To be sure, people use overlays to save even the small space required by
code.  But this is fairly trivial - the physics, rezone, and graphics
subroutines are the ones to be overlayed.  And those programs which
can fit in main memory ARE NOT PENALIZED BY THE PRESENCE OF ADDITIONAL
OVERHEAD IN THE MEMORY INTERFACE!!!

There really are applications which don't benefit very much from a VM
system.  This will remain true as long as VM systems add ANY overhead
at all to the memory interface.

J. Giles
Los Alamos

jlg@lanl.ARPA (Jim Giles) (09/16/86)

In article <676@ur-tut.UUCP> tuba@ur-tut.UUCP (Jon Krueger) writes:
>...
>1) Doubtless you can show me cases where it's "extremely easy" to predict
>data usage patterns.  Can you show me one where it's easy to predict the
>code usage patterns?  I want VM to free me from overlays, or code space
>management, not file structuring, or data space management.
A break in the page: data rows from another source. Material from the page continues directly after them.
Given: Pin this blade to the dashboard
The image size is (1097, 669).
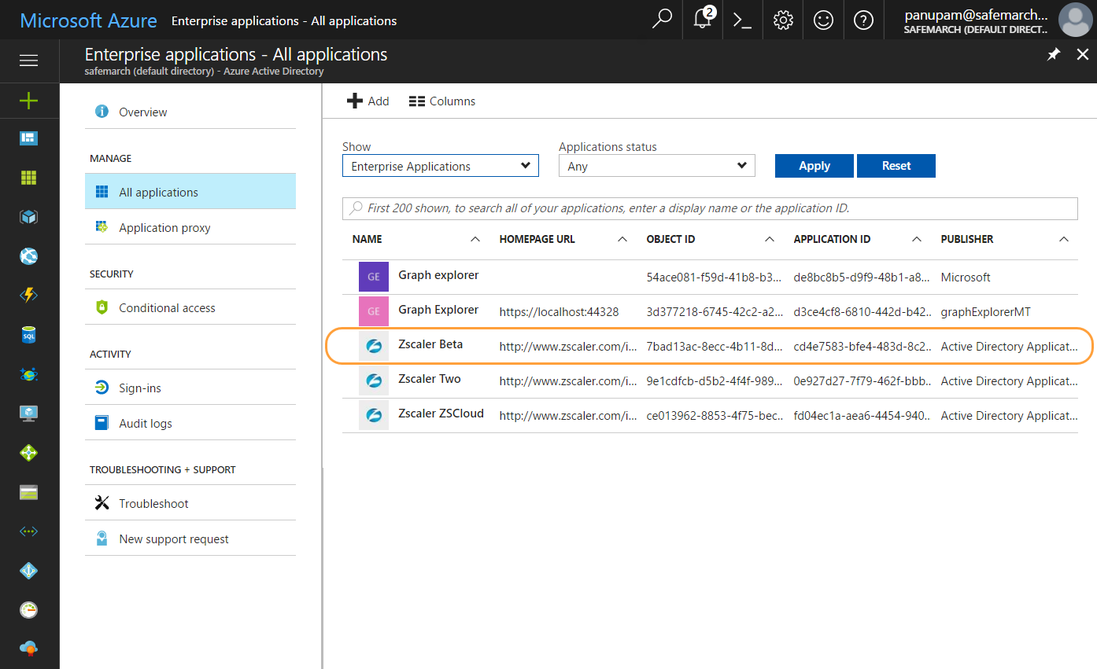Looking at the screenshot, I should pyautogui.click(x=1054, y=54).
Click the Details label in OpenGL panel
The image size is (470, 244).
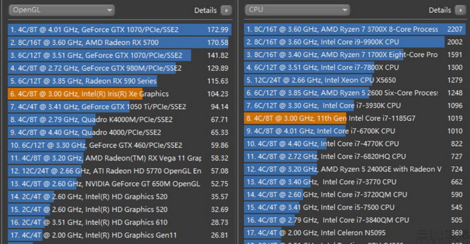206,11
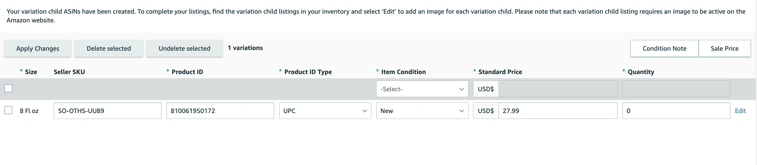Click the chevron arrow on UPC dropdown
This screenshot has height=165, width=757.
click(x=365, y=111)
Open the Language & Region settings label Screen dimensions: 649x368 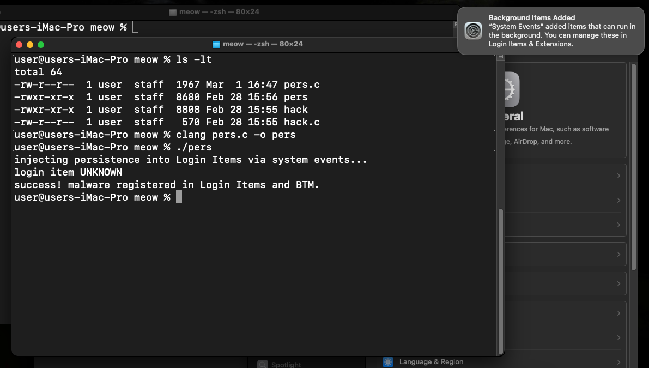coord(431,362)
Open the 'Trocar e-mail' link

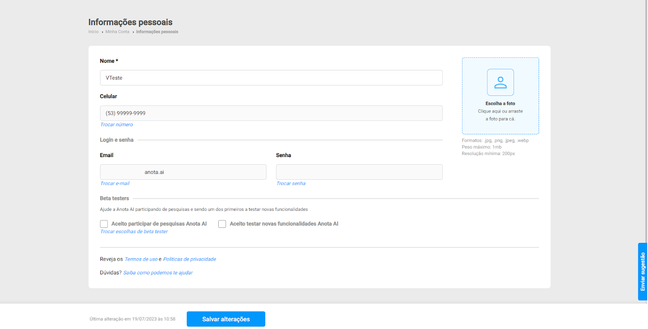pos(115,184)
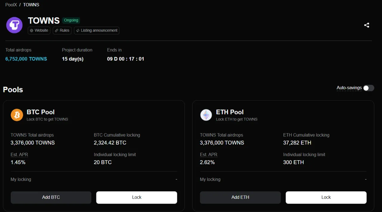The height and width of the screenshot is (212, 382).
Task: Click the share icon
Action: click(367, 25)
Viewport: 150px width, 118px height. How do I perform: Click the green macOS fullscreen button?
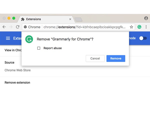click(x=14, y=18)
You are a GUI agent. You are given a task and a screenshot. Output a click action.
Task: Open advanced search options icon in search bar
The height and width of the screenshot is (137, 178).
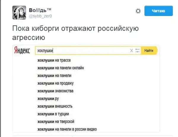(x=137, y=51)
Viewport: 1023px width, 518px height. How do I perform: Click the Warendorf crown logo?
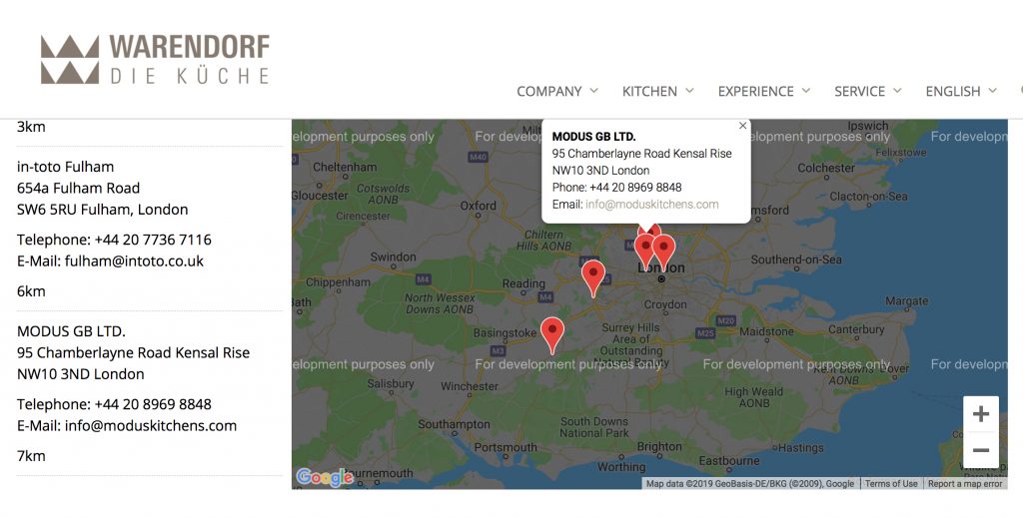coord(155,59)
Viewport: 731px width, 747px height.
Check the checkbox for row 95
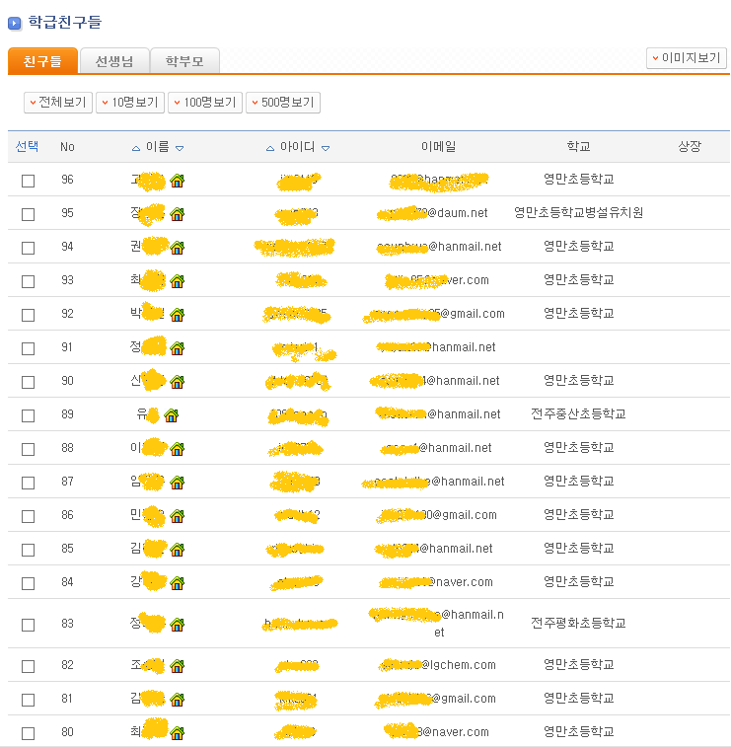pos(28,214)
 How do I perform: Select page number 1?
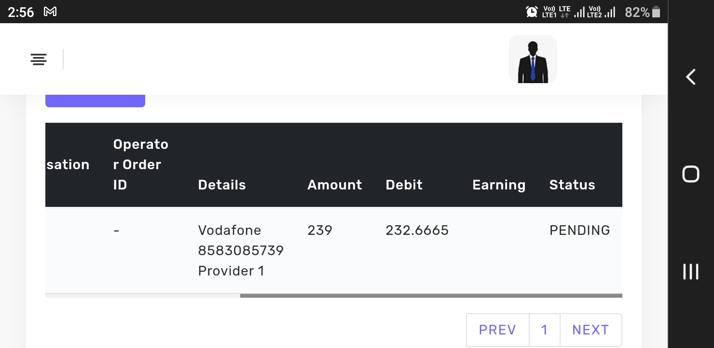[544, 330]
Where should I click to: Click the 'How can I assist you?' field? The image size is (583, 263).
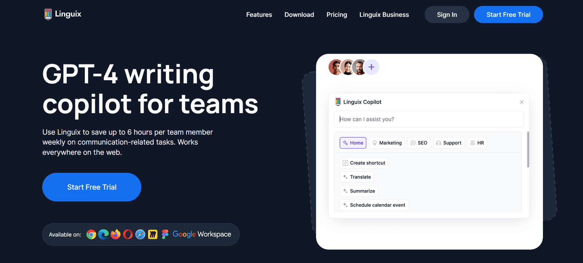(x=429, y=119)
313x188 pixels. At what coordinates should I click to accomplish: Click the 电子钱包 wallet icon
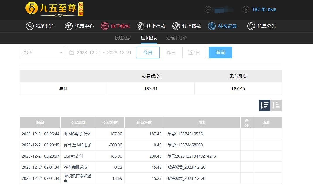click(x=105, y=26)
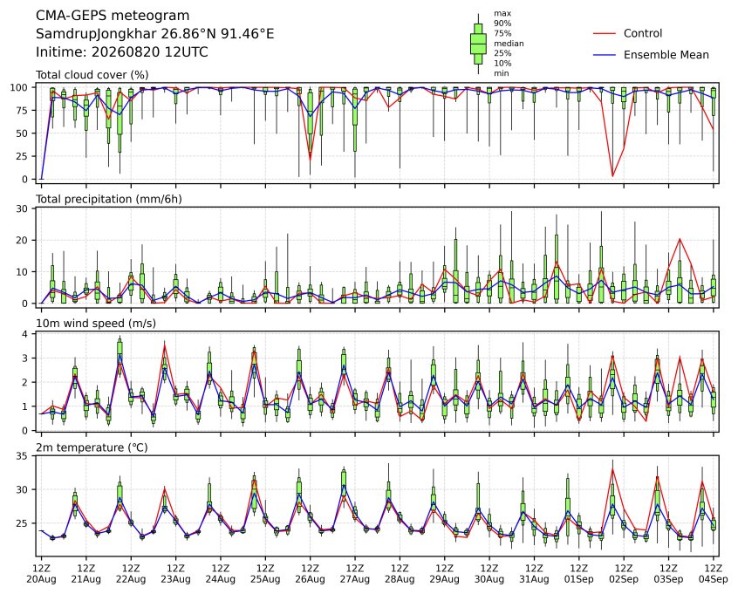
Task: Click the SamdrupJongkhar location coordinates text
Action: tap(155, 34)

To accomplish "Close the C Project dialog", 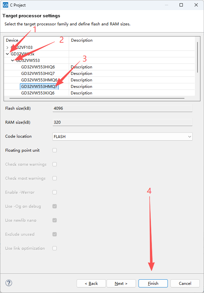I will click(196, 5).
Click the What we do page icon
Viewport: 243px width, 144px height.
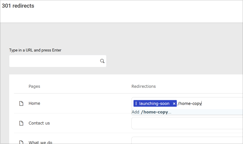point(21,142)
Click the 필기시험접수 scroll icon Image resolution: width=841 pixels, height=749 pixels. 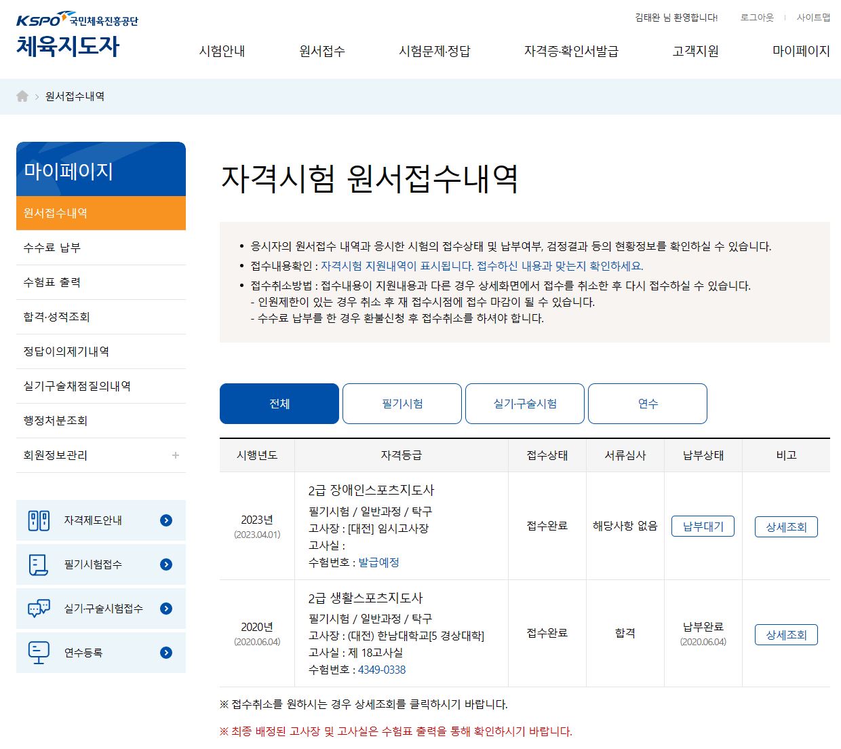point(39,564)
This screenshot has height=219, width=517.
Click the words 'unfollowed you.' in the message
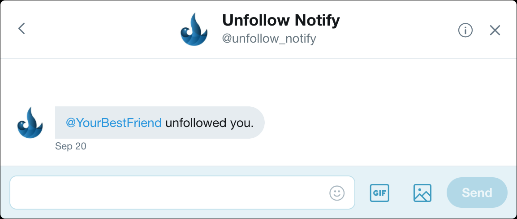tap(210, 123)
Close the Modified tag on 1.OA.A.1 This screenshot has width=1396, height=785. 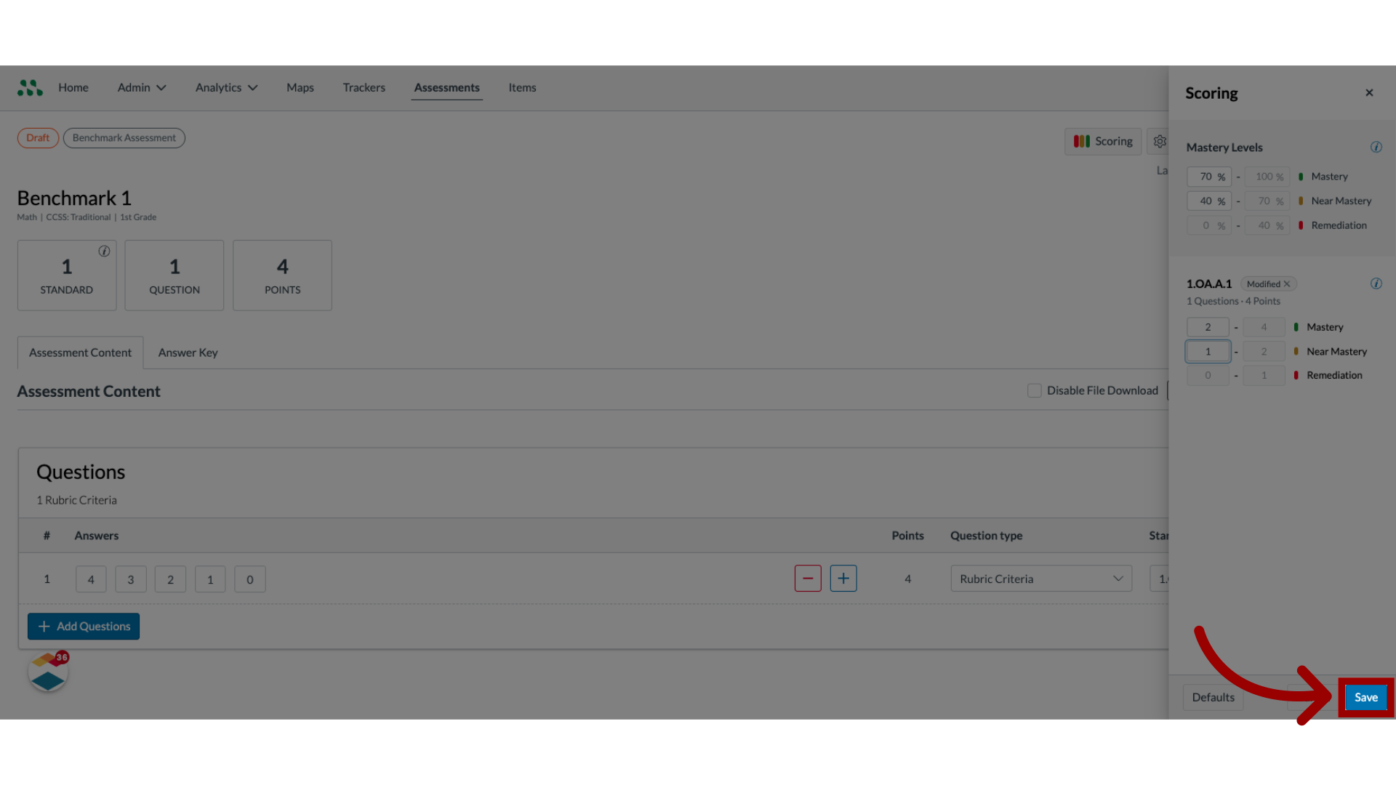(1287, 283)
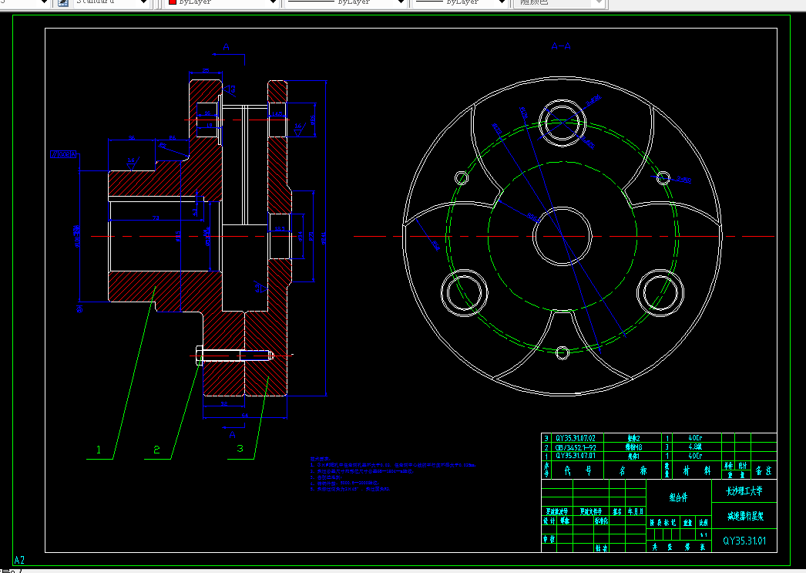This screenshot has width=806, height=573.
Task: Click the A2 sheet size label
Action: pyautogui.click(x=19, y=560)
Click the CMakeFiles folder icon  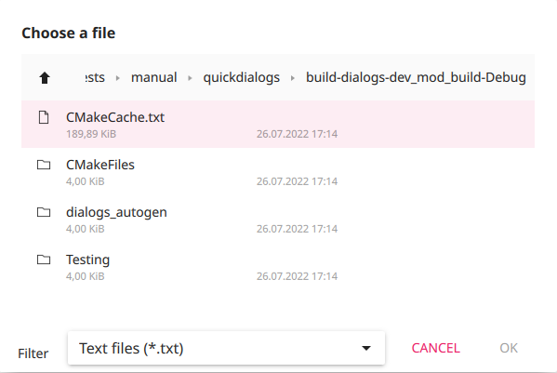44,165
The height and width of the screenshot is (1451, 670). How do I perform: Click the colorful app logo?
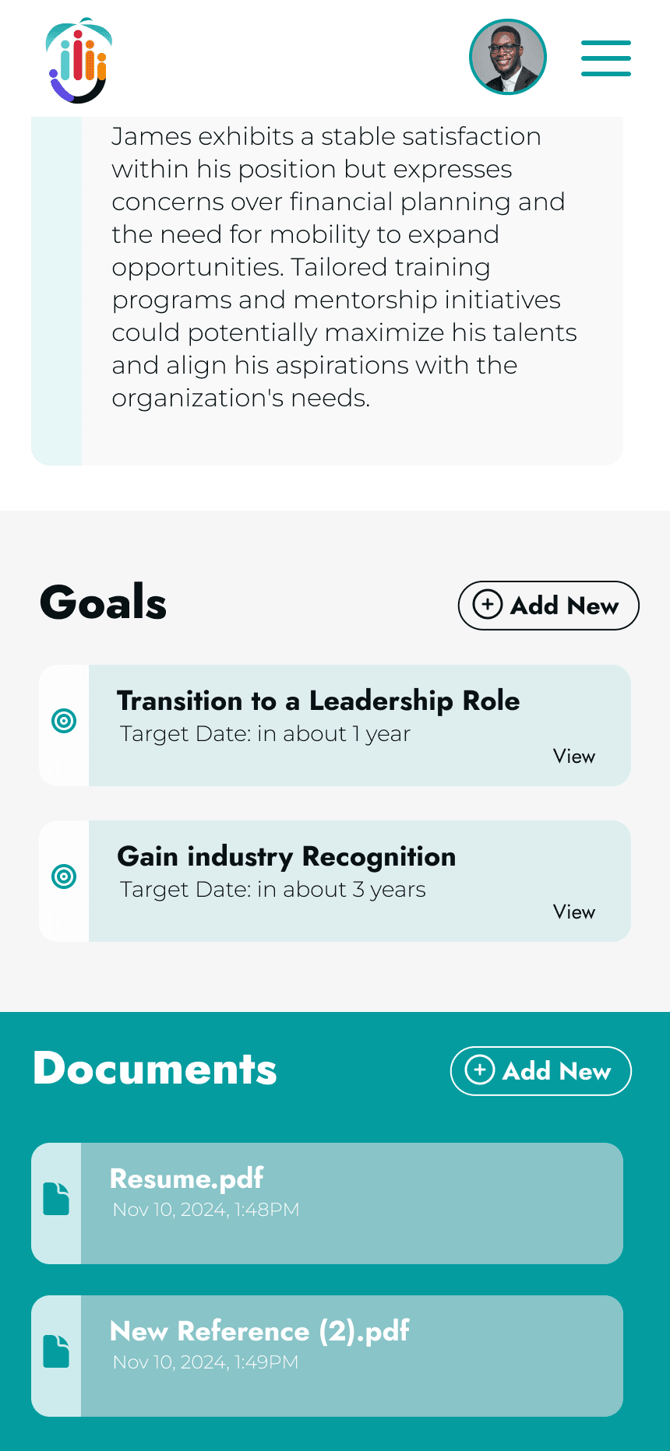(79, 61)
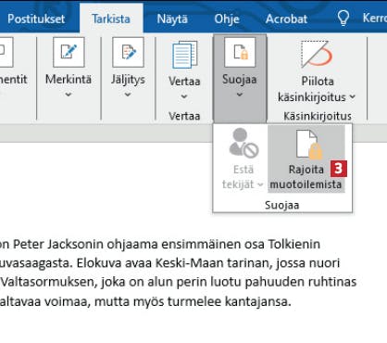
Task: Switch to the Postitukset tab
Action: [x=36, y=19]

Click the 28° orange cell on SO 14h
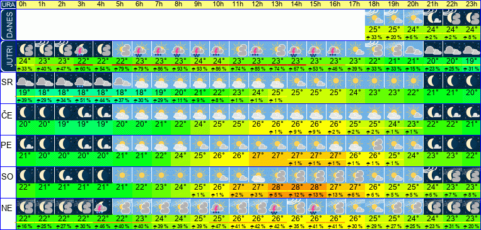pyautogui.click(x=297, y=187)
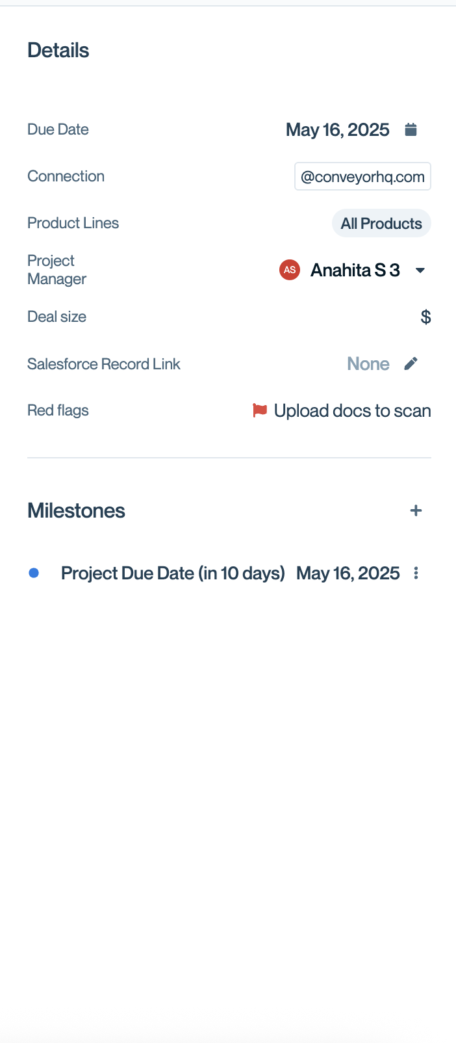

Another thing to remember here is that most of the large scale scientific
codes that run on large memory supercomputers have existed for many
years.  As a result, the usage patterns (both of data and code) are well
known.  These already contain sophisticated memory management routines
that are taylored for the specific code.  When moving to a new and larger
machine, these usage patterns don't change - just the scale of the
memory involved.  The main problems in porting these codes to a new
machine tend to be numerical (different arithmetic on the new hardware),
or incompatibilities in the language (the compiler on the new machine
recognizes a different set of Fortran extensions).

The result of all this is that the people who do large scale scientific
computing have already resolved the memory management problems.  A VM
system would not save them any time, on the contrary - it would require
additional work in trying to rearrange code and data usage patterns to
minimize page faulting.

J. Giles
Los Alamos

hutch@sdcsvax.UUCP (Jim Hutchison) (09/16/86)

In article <7331@lanl.ARPA> jlg@a.UUCP (Jim Giles) writes:
>to come up with a good scheme.  The problem is that any scheme they DO come
>up with must work for general cases.  That is, it can't take advantage of
>special knowledge of a specific algorithm.
>
>The individual applications programmer CAN take advantage of such knowledge.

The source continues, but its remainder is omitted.